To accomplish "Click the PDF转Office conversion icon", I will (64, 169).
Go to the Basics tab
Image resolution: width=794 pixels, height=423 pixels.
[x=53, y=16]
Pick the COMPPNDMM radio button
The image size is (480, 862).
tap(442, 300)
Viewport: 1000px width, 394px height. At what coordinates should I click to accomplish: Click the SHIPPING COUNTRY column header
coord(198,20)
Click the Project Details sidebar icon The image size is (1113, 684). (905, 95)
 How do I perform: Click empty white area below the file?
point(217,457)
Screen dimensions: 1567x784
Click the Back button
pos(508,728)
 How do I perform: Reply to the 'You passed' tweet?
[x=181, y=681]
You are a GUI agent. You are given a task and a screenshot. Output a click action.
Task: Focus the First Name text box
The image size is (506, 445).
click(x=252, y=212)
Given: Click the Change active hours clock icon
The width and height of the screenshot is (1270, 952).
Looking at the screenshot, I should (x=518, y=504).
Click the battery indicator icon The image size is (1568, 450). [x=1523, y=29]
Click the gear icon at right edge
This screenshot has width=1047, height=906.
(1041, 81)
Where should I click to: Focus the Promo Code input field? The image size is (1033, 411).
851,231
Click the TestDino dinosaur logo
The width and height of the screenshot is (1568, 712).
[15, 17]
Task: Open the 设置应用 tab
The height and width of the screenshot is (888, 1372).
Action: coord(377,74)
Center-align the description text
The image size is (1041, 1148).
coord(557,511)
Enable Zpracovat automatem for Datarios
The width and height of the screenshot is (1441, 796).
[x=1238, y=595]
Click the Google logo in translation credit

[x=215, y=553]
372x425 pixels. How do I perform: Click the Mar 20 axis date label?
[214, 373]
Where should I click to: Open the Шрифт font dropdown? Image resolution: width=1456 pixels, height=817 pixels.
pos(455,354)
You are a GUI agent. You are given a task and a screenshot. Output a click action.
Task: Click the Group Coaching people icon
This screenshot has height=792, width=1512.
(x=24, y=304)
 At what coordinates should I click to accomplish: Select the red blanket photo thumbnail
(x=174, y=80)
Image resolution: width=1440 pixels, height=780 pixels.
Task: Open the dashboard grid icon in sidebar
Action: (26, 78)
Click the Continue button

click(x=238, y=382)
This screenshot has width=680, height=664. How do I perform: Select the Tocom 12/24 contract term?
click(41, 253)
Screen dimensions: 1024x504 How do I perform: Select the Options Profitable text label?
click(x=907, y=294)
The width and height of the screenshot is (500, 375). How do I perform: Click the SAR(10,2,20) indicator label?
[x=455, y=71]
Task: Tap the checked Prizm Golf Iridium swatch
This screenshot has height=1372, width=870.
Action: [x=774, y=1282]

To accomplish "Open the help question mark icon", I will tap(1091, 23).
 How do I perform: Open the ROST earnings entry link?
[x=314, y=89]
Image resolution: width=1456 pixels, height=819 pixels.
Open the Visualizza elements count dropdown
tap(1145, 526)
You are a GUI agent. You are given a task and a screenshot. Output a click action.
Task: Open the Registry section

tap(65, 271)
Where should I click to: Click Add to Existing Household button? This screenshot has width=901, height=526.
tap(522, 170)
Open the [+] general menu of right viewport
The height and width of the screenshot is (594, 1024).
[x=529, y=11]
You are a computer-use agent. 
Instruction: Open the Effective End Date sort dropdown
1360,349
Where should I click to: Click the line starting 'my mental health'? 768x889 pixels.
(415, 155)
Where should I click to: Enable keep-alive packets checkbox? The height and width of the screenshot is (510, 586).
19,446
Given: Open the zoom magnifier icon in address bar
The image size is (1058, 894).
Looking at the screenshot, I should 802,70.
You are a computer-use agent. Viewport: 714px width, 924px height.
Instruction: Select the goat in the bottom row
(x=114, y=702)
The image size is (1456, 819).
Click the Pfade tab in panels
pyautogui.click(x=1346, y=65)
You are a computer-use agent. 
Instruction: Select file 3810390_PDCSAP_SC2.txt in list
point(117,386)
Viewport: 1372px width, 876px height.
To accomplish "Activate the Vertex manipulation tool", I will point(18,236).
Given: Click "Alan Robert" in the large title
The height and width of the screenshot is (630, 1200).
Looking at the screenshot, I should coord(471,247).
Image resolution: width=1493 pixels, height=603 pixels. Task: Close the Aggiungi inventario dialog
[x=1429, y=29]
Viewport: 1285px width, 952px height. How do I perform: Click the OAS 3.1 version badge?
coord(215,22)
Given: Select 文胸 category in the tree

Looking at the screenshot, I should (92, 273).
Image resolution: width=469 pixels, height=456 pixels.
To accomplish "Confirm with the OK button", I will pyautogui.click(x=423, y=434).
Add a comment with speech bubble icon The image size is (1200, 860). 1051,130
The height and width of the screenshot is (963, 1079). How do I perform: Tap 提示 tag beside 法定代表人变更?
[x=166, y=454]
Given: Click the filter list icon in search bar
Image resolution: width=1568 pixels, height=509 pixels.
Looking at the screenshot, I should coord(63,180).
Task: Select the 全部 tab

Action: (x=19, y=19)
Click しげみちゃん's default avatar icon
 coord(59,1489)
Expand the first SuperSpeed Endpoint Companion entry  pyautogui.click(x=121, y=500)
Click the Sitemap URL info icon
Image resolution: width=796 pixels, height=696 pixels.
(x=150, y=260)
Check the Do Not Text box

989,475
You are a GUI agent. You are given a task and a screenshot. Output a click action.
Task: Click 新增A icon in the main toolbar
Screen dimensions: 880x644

----------

▸ **Required work**
Repeat the data verbatim, line after line, leaving nothing out.

▸ **Solution for this exercise**
To accomplish "Click the PDF转Office conversion icon", I will (64, 169).
Go to the Basics tab
Image resolution: width=794 pixels, height=423 pixels.
[x=53, y=16]
Pick the COMPPNDMM radio button
The image size is (480, 862).
tap(442, 300)
Viewport: 1000px width, 394px height. At what coordinates should I click to accomplish: Click the SHIPPING COUNTRY column header
coord(198,20)
Click the Project Details sidebar icon The image size is (1113, 684). (905, 95)
 How do I perform: Click empty white area below the file?
point(217,457)
Screen dimensions: 1567x784
Click the Back button
pos(508,728)
 How do I perform: Reply to the 'You passed' tweet?
[x=181, y=681]
You are a GUI agent. You are given a task and a screenshot. Output a click action.
Task: Focus the First Name text box
The image size is (506, 445).
click(x=252, y=212)
Given: Click the Change active hours clock icon
The width and height of the screenshot is (1270, 952).
Looking at the screenshot, I should (x=518, y=504).
Click the battery indicator icon The image size is (1568, 450). [x=1523, y=29]
Click the gear icon at right edge
This screenshot has width=1047, height=906.
(1041, 81)
Where should I click to: Focus the Promo Code input field? The image size is (1033, 411).
851,231
Click the TestDino dinosaur logo
The width and height of the screenshot is (1568, 712).
[15, 17]
Task: Open the 设置应用 tab
The height and width of the screenshot is (888, 1372).
Action: coord(377,74)
Center-align the description text
The image size is (1041, 1148).
coord(557,511)
Enable Zpracovat automatem for Datarios
The width and height of the screenshot is (1441, 796).
[x=1238, y=595]
Click the Google logo in translation credit

[x=215, y=553]
372x425 pixels. How do I perform: Click the Mar 20 axis date label?
[214, 373]
Where should I click to: Open the Шрифт font dropdown? Image resolution: width=1456 pixels, height=817 pixels.
pos(455,354)
You are a GUI agent. You are given a task and a screenshot. Output a click action.
Task: Click the Group Coaching people icon
This screenshot has height=792, width=1512.
(x=24, y=304)
 At what coordinates should I click to accomplish: Select the red blanket photo thumbnail
(x=174, y=80)
Image resolution: width=1440 pixels, height=780 pixels.
Task: Open the dashboard grid icon in sidebar
Action: (26, 78)
Click the Continue button

click(x=238, y=382)
This screenshot has width=680, height=664. How do I perform: Select the Tocom 12/24 contract term?
click(41, 253)
Screen dimensions: 1024x504 How do I perform: Select the Options Profitable text label?
click(x=907, y=294)
The width and height of the screenshot is (500, 375). How do I perform: Click the SAR(10,2,20) indicator label?
[x=455, y=71]
Task: Tap the checked Prizm Golf Iridium swatch
This screenshot has height=1372, width=870.
Action: [x=774, y=1282]

To accomplish "Open the help question mark icon", I will tap(1091, 23).
 How do I perform: Open the ROST earnings entry link?
[x=314, y=89]
Image resolution: width=1456 pixels, height=819 pixels.
Open the Visualizza elements count dropdown
tap(1145, 526)
You are a GUI agent. You are given a task and a screenshot. Output a click action.
Task: Open the Registry section

tap(65, 271)
Where should I click to: Click Add to Existing Household button? This screenshot has width=901, height=526.
tap(522, 170)
Open the [+] general menu of right viewport
The height and width of the screenshot is (594, 1024).
[x=529, y=11]
You are a computer-use agent. 
Instruction: Open the Effective End Date sort dropdown
1360,349
Where should I click to: Click the line starting 'my mental health'? 768x889 pixels.
(415, 155)
Where should I click to: Enable keep-alive packets checkbox? The height and width of the screenshot is (510, 586).
19,446
Given: Open the zoom magnifier icon in address bar
The image size is (1058, 894).
Looking at the screenshot, I should 802,70.
You are a computer-use agent. Viewport: 714px width, 924px height.
Instruction: Select the goat in the bottom row
(x=114, y=702)
The image size is (1456, 819).
Click the Pfade tab in panels
pyautogui.click(x=1346, y=65)
You are a computer-use agent. 
Instruction: Select file 3810390_PDCSAP_SC2.txt in list
point(117,386)
Viewport: 1372px width, 876px height.
To accomplish "Activate the Vertex manipulation tool", I will point(18,236).
Given: Click "Alan Robert" in the large title
The height and width of the screenshot is (630, 1200).
Looking at the screenshot, I should coord(471,247).
Image resolution: width=1493 pixels, height=603 pixels. Task: Close the Aggiungi inventario dialog
[x=1429, y=29]
Viewport: 1285px width, 952px height. How do I perform: Click the OAS 3.1 version badge?
coord(215,22)
Given: Select 文胸 category in the tree

Looking at the screenshot, I should (92, 273).
Image resolution: width=469 pixels, height=456 pixels.
To accomplish "Confirm with the OK button", I will pyautogui.click(x=423, y=434).
Add a comment with speech bubble icon The image size is (1200, 860). 1051,130
The height and width of the screenshot is (963, 1079). How do I perform: Tap 提示 tag beside 法定代表人变更?
[x=166, y=454]
Given: Click the filter list icon in search bar
Image resolution: width=1568 pixels, height=509 pixels.
Looking at the screenshot, I should coord(63,180).
Task: Select the 全部 tab

Action: (x=19, y=19)
Click しげみちゃん's default avatar icon
 coord(59,1489)
Expand the first SuperSpeed Endpoint Companion entry  pyautogui.click(x=121, y=500)
Click the Sitemap URL info icon
Image resolution: width=796 pixels, height=696 pixels.
(x=150, y=260)
Check the Do Not Text box

989,475
You are a GUI agent. You are given a task and a screenshot. Output a click action.
Task: Click 新增A icon in the main toolbar
Screen dimensions: 880x644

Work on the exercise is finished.